Pioneering art collection returns to Zimbabwe after 70 years

HARARE, Zimbabwe (AP) — For the first time in his life, 65-year-old Gift Livingstone Sango saw a painting by his father of Jesus as a black man.
“My father used to draw Jesus in black because God is for all of us. It’s not a color God,” Sango said.
The painting made by his late father in the 1940s is part of a landmark exhibition, ‘The Stars Shine’, now at the National Gallery of Zimbabwe for the first time since the collection left the country more than 70 years ago year.
A photograph of Sango’s father, Livingstone, as a young boy hangs next to the painting.
“We didn’t know our father was such a great artist, but after 70 years we see these images. We are called,” Sango said. “Some of these photos we had never seen before. I see my father as a boy.
Sango’s father became an accomplished taxidermist working for the Bulawayo National Museum.
The fascinating exhibition at the National Gallery until the end of October is made up of paintings made in the 1940s and 1950s by young black students from Cyrene Mission School, the first to teach art to black students in what was then Rhodesia ruled by a white minority.
Using bold strokes and bright, lush colors filling all of the canvases, the students depicted African life in dancing, household chores and the hunting of wild animals alongside the emerging modern world of railways and power lines. The paintings vividly portray tales of African folklore as well as biblical stories in a striking intersection of African tradition, history and Christianity introduced by Western settlers.
The paintings quickly won admirers, including Britain’s King George VI, who visited the school in 1947. A collection of the works created at the Cyrene School between 1940 and 1947 was sent overseas for display in London , Paris and New York. Many paintings were sold and contributed to the financing of the school.
Later the paintings were stored in the basement of St. Michael’s and All Angels Church in London and over time they were forgotten. The works were rediscovered by a Zimbabwean who recognized Cyrene’s name on the boxes during the desecration of the church, according to a press release from the exhibition organizers in Harare. He brought the paintings to the attention of others who recognized that a treasure lay in the basement.
The ‘Stars Shine’ exhibition sent the paintings back to the country, where many Zimbabweans will see them for the first time. Photographs of many artists as young boys are displayed alongside the paintings.
“It was a very difficult time in the 1940s. It was the height of World War II and the height of colonialism in Zimbabwe,” said Lisa Masterson, curator of the exhibit. She said the school’s founder, Edward Paterson, had the foresight to make art a compulsory subject. “For a white Anglican priest, giving young black students new skills and believing in themselves was completely revolutionary at the time,” she said.
“Paterson sincerely believed that art could bring people together. And that no matter what people saw in a work of art, no matter what color you were, where you came from or what tribe you were from, the art was a unifying factor,” Masterson said.
Many students of the Cyrene school went on to become artists, teachers, and professionals, despite the restrictions of white minority-ruled Rhodesia.
In 2020, “The Stars Are Bright” exhibition featured the works at the Theater Courtyard Gallery in London.

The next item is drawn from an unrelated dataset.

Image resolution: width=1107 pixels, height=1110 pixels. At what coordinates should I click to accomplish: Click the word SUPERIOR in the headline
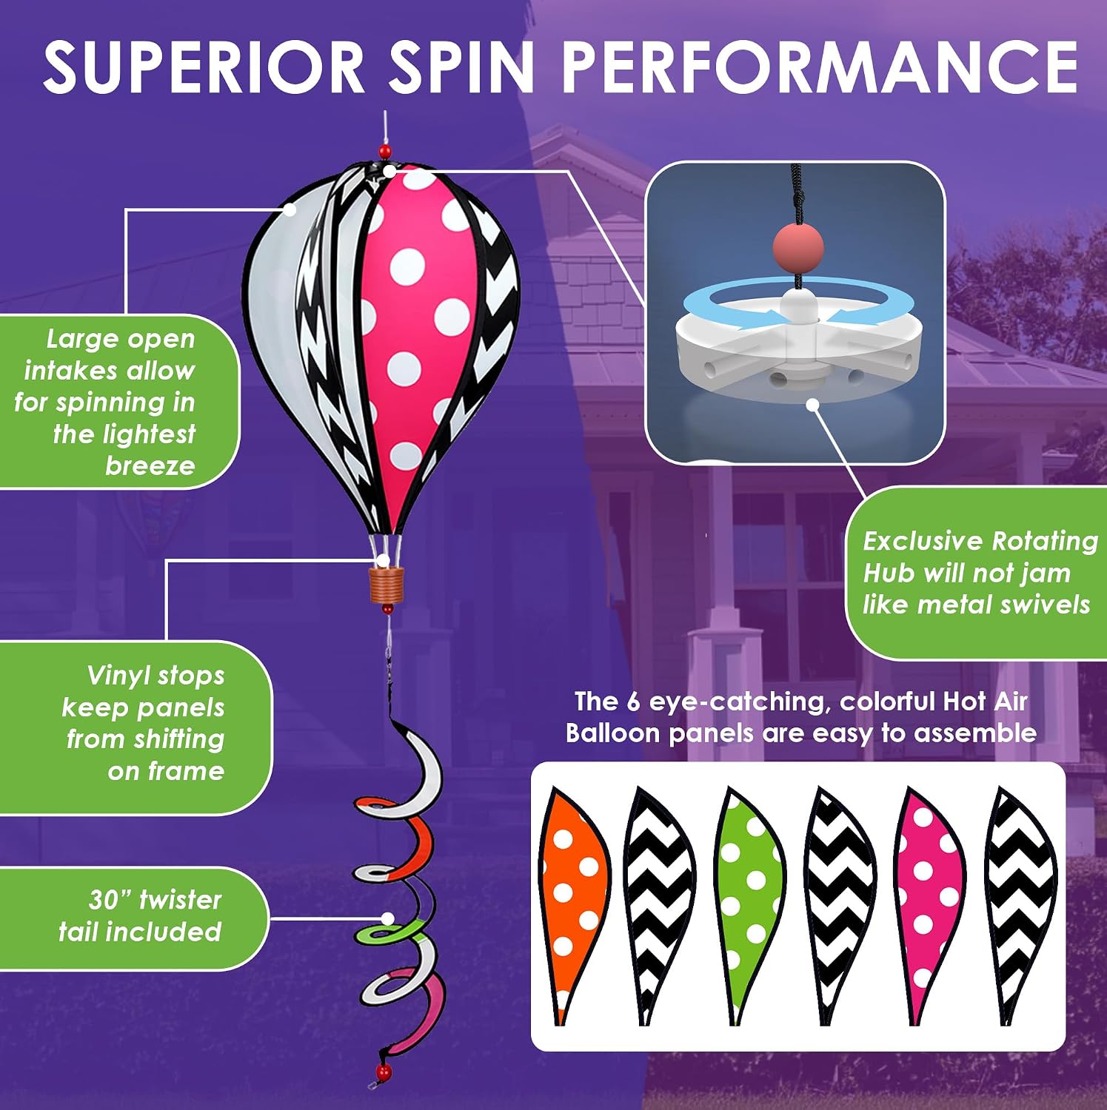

Now the works of art have come home to acclaim. Some of the paintings have already been exhibited in the scenic Honde Valley in the eastern province of Manicaland in late 2021 and in the western city of Bulawayo in April this year. Now the full exhibit is on display in Harare.
“Today, after spending 70 years away from their homeland, these amazing works are finally back home to be seen,” Zimbabwe’s President Emmerson Mnangagwa said this week after viewing the paintings.

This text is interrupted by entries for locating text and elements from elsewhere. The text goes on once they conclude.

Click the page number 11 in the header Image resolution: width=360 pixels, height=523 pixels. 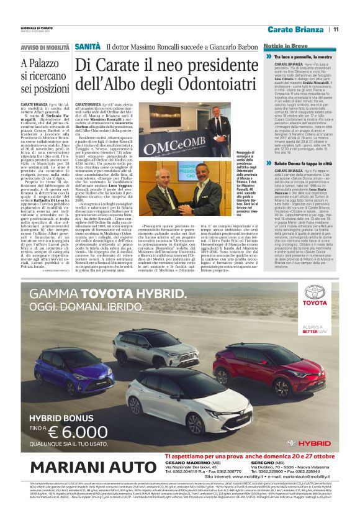[336, 29]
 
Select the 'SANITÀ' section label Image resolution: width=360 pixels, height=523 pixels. [88, 47]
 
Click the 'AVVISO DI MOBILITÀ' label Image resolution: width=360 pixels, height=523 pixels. [45, 47]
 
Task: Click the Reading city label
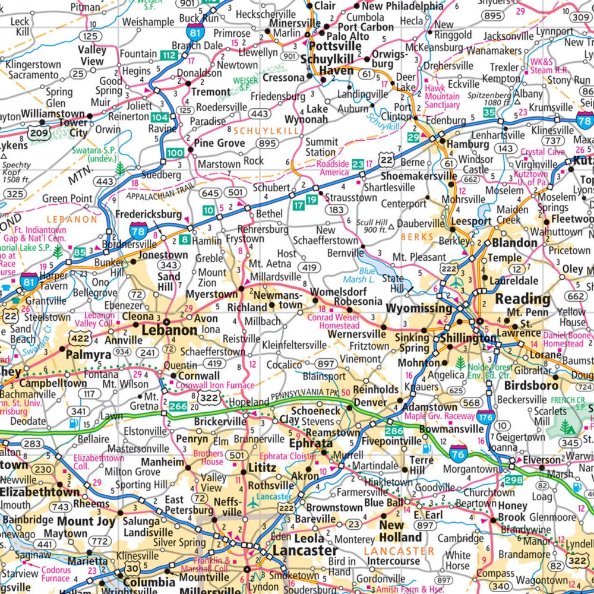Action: pyautogui.click(x=523, y=298)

Coming amid growing calls for the repatriation of African art to the continent, some say paintings from Cyrene should return to Zimbabwe permanently.
“It’s very important that this heritage speaks to its own people,” Raphael Chikukwa, executive director of the National Gallery of Zimbabwe, told The Associated Press. “The families of these artists can have their children and grandchildren look at this collection, be able to talk about this collection and admire it. Because at the end of the day, if the collection does come back to the UK, they’re unlikely to have any further ties to it.
The organizers say they are negotiating with the Rideau Foundation, owner of the collection, for the final repatriation of the works.
“This art brought home is what we want,” Sango said. “Heritage must be brought home. It will dry our tears.